= Dell IdeaStorm =

Dell IdeaStorm was a website launched by Dell in 2007 to allow Dell to receive feedback from customers. The project was described as both crowdsourcing and Web 2.0.

== History ==
Michael Dell decided to launch the site after hearing it suggested by a corporate blogger, and Michael Dell has always spoken positively about it. When launched in 2007, the site was intended to work as an online suggestion box, something that was innovative at the time. Dell employees monitored the site and collaborated with user to decide which suggestions should be incorporated into Dell products. However, most of the features implemented were suggested in the first two and a half years of the site's operation. As time passed, Dell gradually reduced the number of employees monitoring the site, so that by 2010, a single employee was monitoring a site with over a million users.

IdeaStorm was revamped and relaunched in 2011. The improvements to the site were largely based on criticism that Dell received from a regular Dell customer, who Dell invited to the IdeaStorm relaunch party. The relaunched site featured more Dell staff involvement, as well as involvement from Dell's suppliers. It also added a badges system for the site's regular contributors.

== Design ==
While initially created as an online suggestion box, the site grew more sophisticated as time went on. When using the site, customer's post their idea on how to improve Dell products. Users can the promote them, demote them, or add comments. At times, Dell would create a discussion topic for user's to submit comments on as well.

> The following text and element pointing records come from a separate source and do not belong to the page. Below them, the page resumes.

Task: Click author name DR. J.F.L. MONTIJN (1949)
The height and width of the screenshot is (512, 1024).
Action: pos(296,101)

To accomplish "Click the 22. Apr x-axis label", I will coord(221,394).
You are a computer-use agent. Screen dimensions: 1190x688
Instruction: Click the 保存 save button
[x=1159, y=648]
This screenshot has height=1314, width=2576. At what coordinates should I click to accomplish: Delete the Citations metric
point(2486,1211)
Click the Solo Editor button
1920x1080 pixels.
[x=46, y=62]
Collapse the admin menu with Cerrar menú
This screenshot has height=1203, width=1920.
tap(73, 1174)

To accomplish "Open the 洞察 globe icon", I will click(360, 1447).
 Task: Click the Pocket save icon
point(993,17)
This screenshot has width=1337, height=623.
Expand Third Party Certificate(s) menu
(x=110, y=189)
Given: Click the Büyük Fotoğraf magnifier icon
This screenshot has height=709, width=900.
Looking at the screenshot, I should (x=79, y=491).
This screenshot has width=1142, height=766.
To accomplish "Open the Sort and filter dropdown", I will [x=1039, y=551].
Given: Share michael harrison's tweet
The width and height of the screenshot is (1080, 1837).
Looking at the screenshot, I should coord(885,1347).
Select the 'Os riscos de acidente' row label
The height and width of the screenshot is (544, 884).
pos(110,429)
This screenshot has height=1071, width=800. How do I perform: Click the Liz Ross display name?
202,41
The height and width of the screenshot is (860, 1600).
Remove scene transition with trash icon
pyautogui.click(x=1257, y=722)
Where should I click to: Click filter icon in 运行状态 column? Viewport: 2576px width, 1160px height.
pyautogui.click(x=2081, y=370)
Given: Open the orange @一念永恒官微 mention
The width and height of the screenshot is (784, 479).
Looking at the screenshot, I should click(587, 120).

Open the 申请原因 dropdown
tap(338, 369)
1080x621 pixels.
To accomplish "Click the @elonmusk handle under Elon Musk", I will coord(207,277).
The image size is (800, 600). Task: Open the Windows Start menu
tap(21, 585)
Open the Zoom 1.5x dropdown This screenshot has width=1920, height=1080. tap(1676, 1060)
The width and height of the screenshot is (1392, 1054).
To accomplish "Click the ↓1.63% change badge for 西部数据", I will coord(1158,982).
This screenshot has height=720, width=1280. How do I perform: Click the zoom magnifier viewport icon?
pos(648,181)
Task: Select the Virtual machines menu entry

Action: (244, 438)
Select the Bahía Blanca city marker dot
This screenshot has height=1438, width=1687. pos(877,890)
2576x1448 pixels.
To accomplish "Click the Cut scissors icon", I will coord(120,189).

The advantage of IdeaStorm was that both Dell and customers would benefit from the new features that resulted. However, the main drawback is that this is often an inefficient way of producing product ideas. This is due to the large amount of low quality suggestions, that Dell must review. Another disadvantage is that such a site can devolve into little more than a complaints board, where customers vent about flaws with Dell's products. Another limitation is the bandwagon effect - people tend to support existing ideas rather than contribute their own. Preventing users from seeing other user's idea could potentially allow for more creativity. Finally, in crowdsourcing systems, companies tend to favor ideas that are the easiest to implement, and these are often the least innovative ideas.

Dell has implemented about 500 ideas that came from the IdeaStorm platform, out of over 23,000 submitted. However, Dell has not made clear how valuable those 500 ideas were. Such an expenditure, if it only contributed to minor improvements, is not worthwhile for a company.